A Washington judge ruled last week that the ballot initiative passed by voters in SeaTac doesn't apply to most workers at the community's largest employer, the Seattle-Tacoma International Airport.
That means about 4,700 employees of airlines, contractors, shops and hotels won't see their minimum wage baseline increase on Wednesdayas scheduled, according to Yes!ForSeaTac and Puget Sound Sage, both proponents of the measure.
The increase will still apply to about 1,600 workers outside of the airport, Yes!ForSeaTac estimated.
In November, city voters narrowly approved an increase in the minimum wage for hospitality and transportation workers to $15. It also includes provisions for sick pay and tipped employees.
Workers are currently paid at least the statewide minimum, which increases with inflation and will be $9.32 in 2014.
Judge Andrea Darvas did not strike down the law, but rather ruled on a technical issue. The Sea-Tac airport is under jurisdiction of the Port of Seattle, and the city of SeaTac has limited influence over it, she ruled.

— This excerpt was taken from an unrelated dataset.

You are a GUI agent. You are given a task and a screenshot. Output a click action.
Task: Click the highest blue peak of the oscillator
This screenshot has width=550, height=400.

On Tuesday, Yes!ForSeaTac filed an appeal in the state supreme court. It wasn't immediately clear when the high court would act on the appeal.
It's the next step in what could be a long battle between unions -- including the Teamsters and SEIU -- and companies at the airport.
Bill Sherman, a professor at the Seattle University School of Law who said he is not involved with either side, expects the state supreme court to take the case rather than send it back to a lower appeals court.
Alaska Airlines, one of the airport's largest carriers, and several catering companies initially brought the issue to court. Airline spokesman Paul McElroy said Tuesday the company "believes in fair pay and benefits for all workers and we respect every worker and the job they do."
Wage wars: The fight for higher pay
"This lawsuit is not about $15 an hour -- its about an initiative that violated state and federal law," he said.
But supporters of the higher wage argued it was an issue of equality.
"Alaska Airlines alone made $157 million in the last three months in part by outsourcing hundreds of good paying jobs" to cheaper contractors, said Sergio Salinas, president of local SEIU.
The airport and city officials haven't taken a position on the law, according to their spokesmen. Airport management is "currently reviewing the judge's decision" and the city is preparing to implement the law.